▶ **Given problem**: Reproduce the data without alteration, starting with its first line and continuing through the line that contains "point(74,168)", both included.

▶ **Provided material**:
** START **

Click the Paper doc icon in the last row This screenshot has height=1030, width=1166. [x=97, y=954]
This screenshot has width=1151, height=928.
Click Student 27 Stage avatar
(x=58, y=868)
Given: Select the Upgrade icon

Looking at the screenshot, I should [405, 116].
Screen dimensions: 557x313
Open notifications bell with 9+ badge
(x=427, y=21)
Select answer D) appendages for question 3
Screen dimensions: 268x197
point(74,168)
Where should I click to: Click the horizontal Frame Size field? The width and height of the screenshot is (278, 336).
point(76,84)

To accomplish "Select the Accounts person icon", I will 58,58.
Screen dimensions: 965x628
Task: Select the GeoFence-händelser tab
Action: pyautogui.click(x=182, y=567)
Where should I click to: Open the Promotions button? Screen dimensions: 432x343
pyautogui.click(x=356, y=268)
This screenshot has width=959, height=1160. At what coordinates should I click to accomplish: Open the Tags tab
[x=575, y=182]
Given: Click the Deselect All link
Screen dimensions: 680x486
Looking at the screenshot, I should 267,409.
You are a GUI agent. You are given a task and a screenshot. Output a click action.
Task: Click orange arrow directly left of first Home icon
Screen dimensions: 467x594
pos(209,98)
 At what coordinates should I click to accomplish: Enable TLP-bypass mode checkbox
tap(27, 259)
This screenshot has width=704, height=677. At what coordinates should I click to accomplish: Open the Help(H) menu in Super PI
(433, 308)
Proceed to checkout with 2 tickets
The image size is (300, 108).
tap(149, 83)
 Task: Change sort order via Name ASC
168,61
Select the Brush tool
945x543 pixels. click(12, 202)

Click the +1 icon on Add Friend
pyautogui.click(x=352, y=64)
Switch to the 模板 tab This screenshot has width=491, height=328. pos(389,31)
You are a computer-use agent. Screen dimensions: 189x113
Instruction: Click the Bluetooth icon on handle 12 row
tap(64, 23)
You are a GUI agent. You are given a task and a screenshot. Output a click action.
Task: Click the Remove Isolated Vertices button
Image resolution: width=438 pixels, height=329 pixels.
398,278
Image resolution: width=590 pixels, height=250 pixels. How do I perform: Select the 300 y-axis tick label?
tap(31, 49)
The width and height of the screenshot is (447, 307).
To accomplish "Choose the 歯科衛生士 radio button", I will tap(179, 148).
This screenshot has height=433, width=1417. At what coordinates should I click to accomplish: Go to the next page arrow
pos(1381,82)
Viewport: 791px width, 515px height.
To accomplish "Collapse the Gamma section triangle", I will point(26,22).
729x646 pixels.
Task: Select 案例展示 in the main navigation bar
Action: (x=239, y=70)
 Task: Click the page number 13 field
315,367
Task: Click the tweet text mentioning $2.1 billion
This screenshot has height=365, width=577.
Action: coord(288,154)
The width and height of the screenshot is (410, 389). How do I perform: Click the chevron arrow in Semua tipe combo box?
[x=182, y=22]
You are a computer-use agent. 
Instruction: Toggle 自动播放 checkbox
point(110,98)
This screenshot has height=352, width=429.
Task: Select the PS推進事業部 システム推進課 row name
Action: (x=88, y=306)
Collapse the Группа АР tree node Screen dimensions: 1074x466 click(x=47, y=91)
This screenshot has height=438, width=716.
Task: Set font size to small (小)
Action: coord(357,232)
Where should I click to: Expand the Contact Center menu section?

** END **

▶ **Result of the task**:
Click the Paper doc icon in the last row This screenshot has height=1030, width=1166. [x=97, y=954]
This screenshot has width=1151, height=928.
Click Student 27 Stage avatar
(x=58, y=868)
Given: Select the Upgrade icon

Looking at the screenshot, I should [405, 116].
Screen dimensions: 557x313
Open notifications bell with 9+ badge
(x=427, y=21)
Select answer D) appendages for question 3
Screen dimensions: 268x197
point(74,168)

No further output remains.